2012, réalisé par Roland Emmerich, s'affiche comme une fresque apocalyptique destinée à écraser le spectateur sous une avalanche de destruction spectaculaire. Si les effets visuels impressionnent par leur ampleur, le film échoue à construire un récit cohérent et laisse derrière lui une sensation de vacuité frustrante.
Sur le plan visuel, 2012 brille. Chaque scène de destruction, qu’il s’agisse de Los Angeles qui s’effondre dans un gouffre béant ou d’un mégatsunami engloutissant les montagnes de l’Himalaya, est réalisée avec une précision stupéfiante. Mais ce spectacle incessant finit par devenir monotone. Emmerich mise tout sur la grandeur des catastrophes sans jamais les ancrer dans une réalité émotionnelle, rendant ces moments impressionnants, mais dépourvus de sens.

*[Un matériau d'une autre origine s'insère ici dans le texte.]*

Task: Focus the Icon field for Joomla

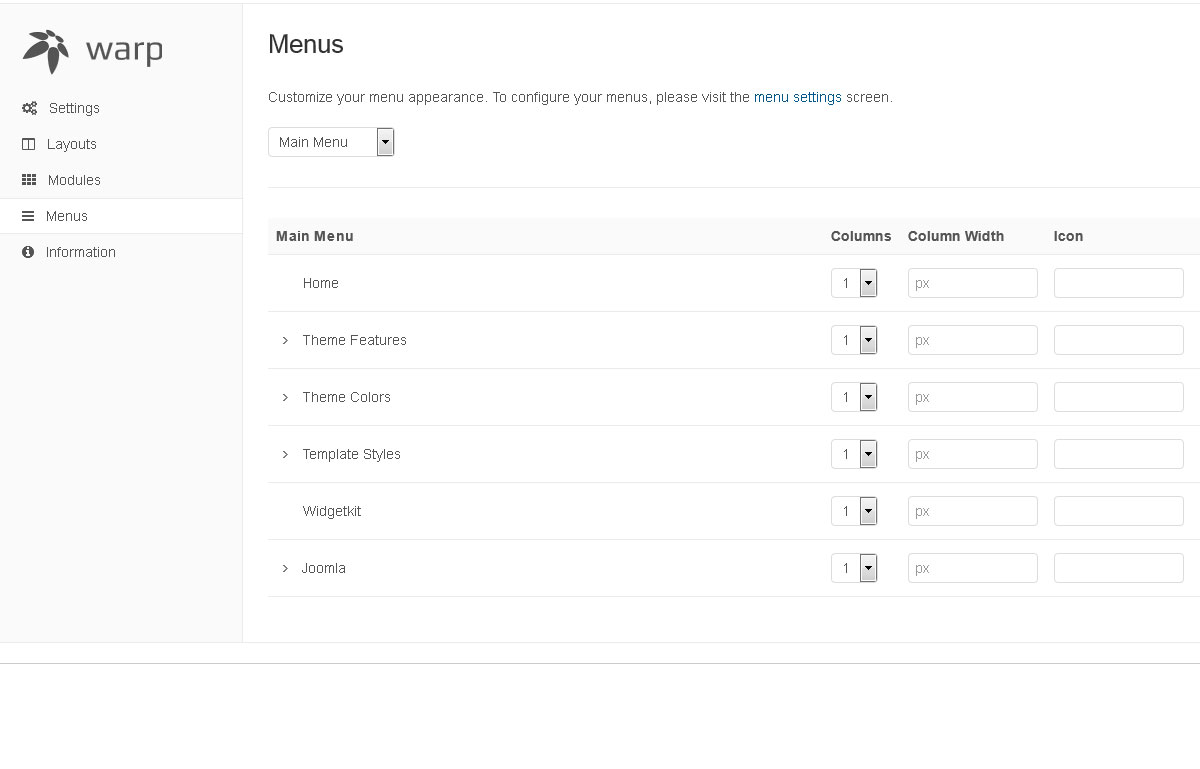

Le film s’appuie sur des bases pseudo-scientifiques pour justifier ses événements cataclysmiques, mais les explications avancées sont si farfelues qu’elles frisent le ridicule. Le scénario, écrit par Emmerich et Harald Kloser, est saturé de clichés et d’incohérences qui mettent à mal toute suspension d’incrédulité. Le rythme frénétique ne laisse aucune place au développement des idées ou des personnages, qui passent de situation en situation comme des pions dans un jeu sans logique.
Le casting talentueux est tristement gaspillé. John Cusack incarne Jackson Curtis, un héros générique dont l’histoire personnelle est aussi peu engageante que prévisible. Amanda Peet joue son ex-femme dans un rôle si sous-écrit qu’il en devient transparent. Woody Harrelson, quant à lui, cabotine dans la peau d’un théoricien du complot excentrique, mais sa performance finit par agacer plus qu’elle ne divertit. Même Chiwetel Ejiofor, pourtant excellent acteur, peine à donner de la profondeur à Adrian Helmsley, un scientifique en charge d’expliquer l’inexplicable.

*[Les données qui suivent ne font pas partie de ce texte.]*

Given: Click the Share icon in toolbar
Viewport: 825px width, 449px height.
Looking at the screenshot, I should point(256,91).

Les scènes d’action, bien que techniquement impeccables, souffrent d’un manque cruel de variété et d’impact. Une fois la première vague de destruction passée, le spectacle devient répétitif. Les séquences s’enchaînent sans relâche, mais elles ne suscitent aucune réelle tension ou attachement aux enjeux, car tout semble prévisible et artificiel.
Emmerich tente de greffer un message sur la résilience humaine et la nécessité de se rassembler face à l’adversité, mais ces thèmes sont traités de manière si grossière qu’ils manquent totalement leur cible. L’histoire des arches, censées symboliser la survie de l’humanité, est rendue risible par un traitement scénaristique maladroit et une absence de nuances.
La musique, signée Harald Kloser et Thomas Wander, accompagne les images sans jamais vraiment s’élever au-dessus du bruit de fond. Les compositions orchestrales sont efficaces, mais génériques, et ne parviennent pas à donner du relief à l’action ou à créer une véritable identité sonore pour le film.
2012 est une démonstration spectaculaire de ce que les technologies modernes peuvent accomplir, mais il manque cruellement de substance. Son intrigue bancale, ses personnages sous-développés et son manque total de subtilité laissent un goût amer. Bien qu’il puisse captiver les amateurs de chaos numérique, ce film ne parvient pas à offrir une expérience mémorable ou satisfaisante. Un feu d’artifice visuel qui, une fois retombé, ne laisse derrière lui qu’un vide profond.